**Texto de leitura**.
Por isso a importância de se preservar as espécies que ainda subsistem, a exemplo do boto-cinza (espécie de golfinho), símbolo do Rio de Janeiro estampado na bandeira da cidade. Esse cetáceo já foi farto na Baía de Guanabara, tal como já foram as baleias. Hoje, vivem nela apenas uns 40 indivíduos, segundo informações do livro.
Alterações humanas na paisagem da Guanabara
As ilhas e ilhotas da Guanabara foram os primeiros territórios ocupados pelos europeus por serem locais estratégicos para avistar os invasores que chegavam por mar. Não por acaso, nelas foram construídos vários fortes de defesa.
Quando Estácio de Sá se instalou entre o Pão de Açúcar e o morro Cara de Cão, na tentativa de retomar dos franceses a região da Guanabara, a Urca era uma ilha (só conectada ao continente no século XX). O chefe da missão francesa, Nicolau Durand de Villegagnon, também estava abrigado na então ilha de Serigipe, onde havia construído o forte de Coligny.
Na época, a ilha era bem mais distante do continente do que é atualmente. Chamada de Villegagnon após a expulsão dos franceses, suas feições foram transformadas, principalmente no século passado, no decorrer da década de 1930, com o aterro para a construção do aeroporto Santos Dumont e com a edificação da Escola Naval. Hoje, apenas uma pequena ponte a separa da Avenida Almirante Silvio de Noronha.
Outras ilhas também tiveram seus ambientes naturais completamente alterados, conforme narra o professor Carlos Frederico, no livro Ilhas cariocas. A antiga Ilha da Madeira, por exemplo, atual das Cobras, que hoje abriga o Arsenal de Guerra da Marinha, foi totalmente aplainada, urbanizada e ligada à Ilha Fiscal (antiga dos Ratos) e ao continente por meio de uma ponte.
Muitas outras ilhas da Baía de Guanabara sofreram alterações radicais pela ação humana. Quarenta delas deixaram de existir, como a dos Pinheiros, incorporada ao bairro da Maré, e das Moças e dos Melões, que ficavam na altura da Rodoviária Novo Rio e foram aterradas, no início do século XX, para a construção das avenidas Rodrigues Alves e Francisco Bicalho.
Há também ilhas que passaram a existir em função das ações humanas. É o caso de Pompeba, formada a partir do acúmulo de sedimentos oriundos das contínuas obras de dragagem da região portuária, realizadas para tornar mais profundas as águas do Porto do Rio.
Outro exemplo é a Ilha do Fundão, que surgiu de um aterro feito entre 1949 e 1952, unindo o arquipélago formado pelas ilhas do Fundão, Baiacu, Bom Jesus, Cabras, Catalão, Pindaí do Ferreira, Pindaí do França e Sapucaia, esta última já inteiramente degradada e transformada em lixão, na época.
Formação geológica das ilhas
Conforme Marcelo Motta, pesquisador de Geomorfologia e professor da PUC-Rio, as ilhas cariocas, em sua maioria, são continuação dos maciços costeiros da cidade. Tratam-se de picos culminantes de elevações que ficaram submersas em função do rebaixamento do relevo.

**Material**.
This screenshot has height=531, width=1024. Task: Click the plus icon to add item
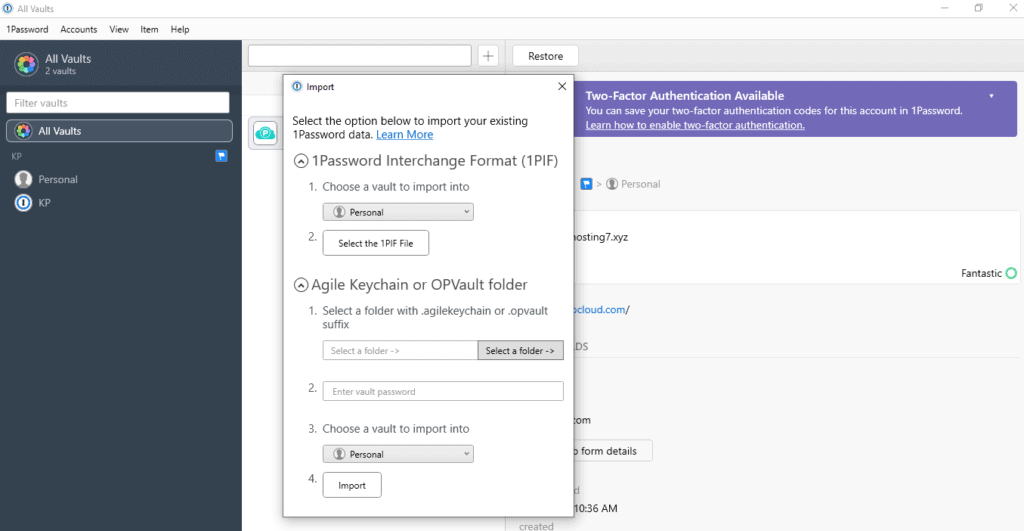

**Instruções da tarefa**. Transcreva literalmente o trecho do texto sobre as ilhas da Baía de Guanabara que começa nas palavras "Muitas outras ilhas" e termina logo após "e Francisco Bicalho.". Baseie-se somente no texto.

**Solução do exercício**.
Muitas outras ilhas da Baía de Guanabara sofreram alterações radicais pela ação humana. Quarenta delas deixaram de existir, como a dos Pinheiros, incorporada ao bairro da Maré, e das Moças e dos Melões, que ficavam na altura da Rodoviária Novo Rio e foram aterradas, no início do século XX, para a construção das avenidas Rodrigues Alves e Francisco Bicalho.